Comparative evaluation of antimicrobial properties of piperidine and apple cider vinegar on Streptococcus mutans and in-silico demonstration of the mechanism of action

Abstract

In the seventeenth century, Antonie van Leeuwenhoek first observed “animalcules” swarming on living and dead matter out of curiosity he discovered these “animalcules” on his own teeth, it is reasonable to suggest that this early study of dental plaque was the first documented evidence of the existence of microbial biofilms. Biofilm is an association of micro-organisms in which microbial cells adhere to each other on a wide range surfaces i.e. biological and inert surfaces within a self-produced matrix of extracellular polymeric substances (EPS). Bacterial biofilm is infectious in nature and can result in infections. The microbial biofilm of caries is diverse and contains many facultative and obligate anaerobic bacteria, S. mutans, is the most common acid producer, primarily associated with caries. Due to increased resistance to antibiotics and other antimicrobial agents there is a need for effective and economical way to control the oral biofilm.

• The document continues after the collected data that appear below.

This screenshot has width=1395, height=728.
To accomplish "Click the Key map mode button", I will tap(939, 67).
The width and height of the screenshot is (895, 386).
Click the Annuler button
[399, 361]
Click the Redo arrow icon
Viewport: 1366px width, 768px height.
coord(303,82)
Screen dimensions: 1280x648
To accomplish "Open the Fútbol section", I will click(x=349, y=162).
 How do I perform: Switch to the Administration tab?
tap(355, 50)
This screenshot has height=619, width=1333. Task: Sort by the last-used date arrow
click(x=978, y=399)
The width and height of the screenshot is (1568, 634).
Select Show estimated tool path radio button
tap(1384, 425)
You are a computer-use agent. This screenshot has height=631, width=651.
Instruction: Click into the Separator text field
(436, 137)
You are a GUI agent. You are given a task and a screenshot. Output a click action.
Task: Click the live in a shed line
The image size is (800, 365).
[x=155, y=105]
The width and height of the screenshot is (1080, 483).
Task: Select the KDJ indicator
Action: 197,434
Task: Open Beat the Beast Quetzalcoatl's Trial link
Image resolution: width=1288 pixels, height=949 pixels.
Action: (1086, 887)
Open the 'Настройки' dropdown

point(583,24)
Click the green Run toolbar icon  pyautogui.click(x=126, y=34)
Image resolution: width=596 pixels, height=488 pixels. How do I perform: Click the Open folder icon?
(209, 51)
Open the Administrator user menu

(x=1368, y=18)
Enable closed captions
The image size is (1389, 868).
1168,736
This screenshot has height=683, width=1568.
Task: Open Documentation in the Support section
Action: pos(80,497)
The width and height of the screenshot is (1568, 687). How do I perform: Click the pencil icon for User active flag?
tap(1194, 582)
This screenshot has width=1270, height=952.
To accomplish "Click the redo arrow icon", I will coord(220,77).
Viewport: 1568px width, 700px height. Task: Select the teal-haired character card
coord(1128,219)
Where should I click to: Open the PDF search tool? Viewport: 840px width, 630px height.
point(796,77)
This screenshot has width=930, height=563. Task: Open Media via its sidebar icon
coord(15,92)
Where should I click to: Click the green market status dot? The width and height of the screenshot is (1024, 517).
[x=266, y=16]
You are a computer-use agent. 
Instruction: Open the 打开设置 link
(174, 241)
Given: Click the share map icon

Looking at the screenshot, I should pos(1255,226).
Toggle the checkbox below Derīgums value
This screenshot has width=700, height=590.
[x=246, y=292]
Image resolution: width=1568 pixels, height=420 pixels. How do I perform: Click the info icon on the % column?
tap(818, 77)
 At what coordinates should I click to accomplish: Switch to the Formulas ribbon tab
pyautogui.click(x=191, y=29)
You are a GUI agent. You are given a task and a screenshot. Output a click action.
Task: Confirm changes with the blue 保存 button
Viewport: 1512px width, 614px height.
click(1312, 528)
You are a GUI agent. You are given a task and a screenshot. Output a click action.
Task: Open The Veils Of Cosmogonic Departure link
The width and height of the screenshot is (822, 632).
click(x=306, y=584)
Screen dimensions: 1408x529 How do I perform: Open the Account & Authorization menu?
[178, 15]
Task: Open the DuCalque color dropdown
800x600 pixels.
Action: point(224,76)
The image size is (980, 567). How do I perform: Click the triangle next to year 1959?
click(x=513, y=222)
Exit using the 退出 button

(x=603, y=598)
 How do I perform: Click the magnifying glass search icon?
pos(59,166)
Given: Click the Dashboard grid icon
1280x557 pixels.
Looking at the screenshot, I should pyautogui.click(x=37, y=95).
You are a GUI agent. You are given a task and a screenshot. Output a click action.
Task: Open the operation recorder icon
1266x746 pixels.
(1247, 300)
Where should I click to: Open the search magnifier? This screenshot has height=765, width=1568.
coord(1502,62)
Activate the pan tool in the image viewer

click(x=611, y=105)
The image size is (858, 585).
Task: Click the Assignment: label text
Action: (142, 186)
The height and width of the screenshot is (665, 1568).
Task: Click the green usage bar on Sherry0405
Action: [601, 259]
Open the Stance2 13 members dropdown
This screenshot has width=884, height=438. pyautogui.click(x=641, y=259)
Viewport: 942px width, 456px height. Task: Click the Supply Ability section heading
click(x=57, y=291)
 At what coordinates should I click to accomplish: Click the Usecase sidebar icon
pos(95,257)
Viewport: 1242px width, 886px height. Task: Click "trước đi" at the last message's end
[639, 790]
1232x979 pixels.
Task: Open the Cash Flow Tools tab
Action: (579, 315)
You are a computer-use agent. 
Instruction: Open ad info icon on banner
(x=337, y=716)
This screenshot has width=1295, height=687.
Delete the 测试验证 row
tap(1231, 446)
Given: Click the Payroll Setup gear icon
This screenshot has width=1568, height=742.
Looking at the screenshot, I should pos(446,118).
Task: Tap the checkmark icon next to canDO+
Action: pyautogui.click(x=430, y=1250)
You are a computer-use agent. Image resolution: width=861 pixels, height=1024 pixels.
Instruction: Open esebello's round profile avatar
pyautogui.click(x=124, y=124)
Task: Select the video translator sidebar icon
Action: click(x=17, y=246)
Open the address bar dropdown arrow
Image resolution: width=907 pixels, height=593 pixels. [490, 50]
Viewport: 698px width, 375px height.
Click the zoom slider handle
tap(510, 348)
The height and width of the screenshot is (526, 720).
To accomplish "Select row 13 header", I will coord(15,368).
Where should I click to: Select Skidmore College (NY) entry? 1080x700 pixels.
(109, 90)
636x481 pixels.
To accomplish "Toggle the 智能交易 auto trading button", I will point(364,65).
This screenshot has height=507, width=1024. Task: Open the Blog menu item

Chlorhexidine is the most commonly used antimicrobial agent in dentistry as they destroy wide spectrum of microrganisms. Black pepper (Piper nigrum L.) is used in traditional medicinal systems as an antimicrobial due to presence of volatile compounds, tannins, phenols and various unknown substances. Similarly, acetic acid in apple cider vinegar effective against several types of bacteria and acts as an antimicrobial agent. Methodology: The current study focuses on In-vitro studies on biofilm establishment by S. mutans followed by competitive quenching of the biofilm by Piperidine from black pepper and apple cider vinegar which was carried out at 50,100 150µL concentrations using bacterial growth assessment by spectrophotometer and crystal violet assay. Chlorhexidine has been used as the positive control. Conclusion: Statistical analysis of the results was carried out to determine the correlation between the intensity of biofilm and the concentration of the test materials to evaluate the competence of the three candidate materials tested. The mechanism of anti-biofilm activity has been demonstrated through insilico docking between Piperidine and S. mutans. The study predicts the prospects of Piperidine based product formulations for dental treatments.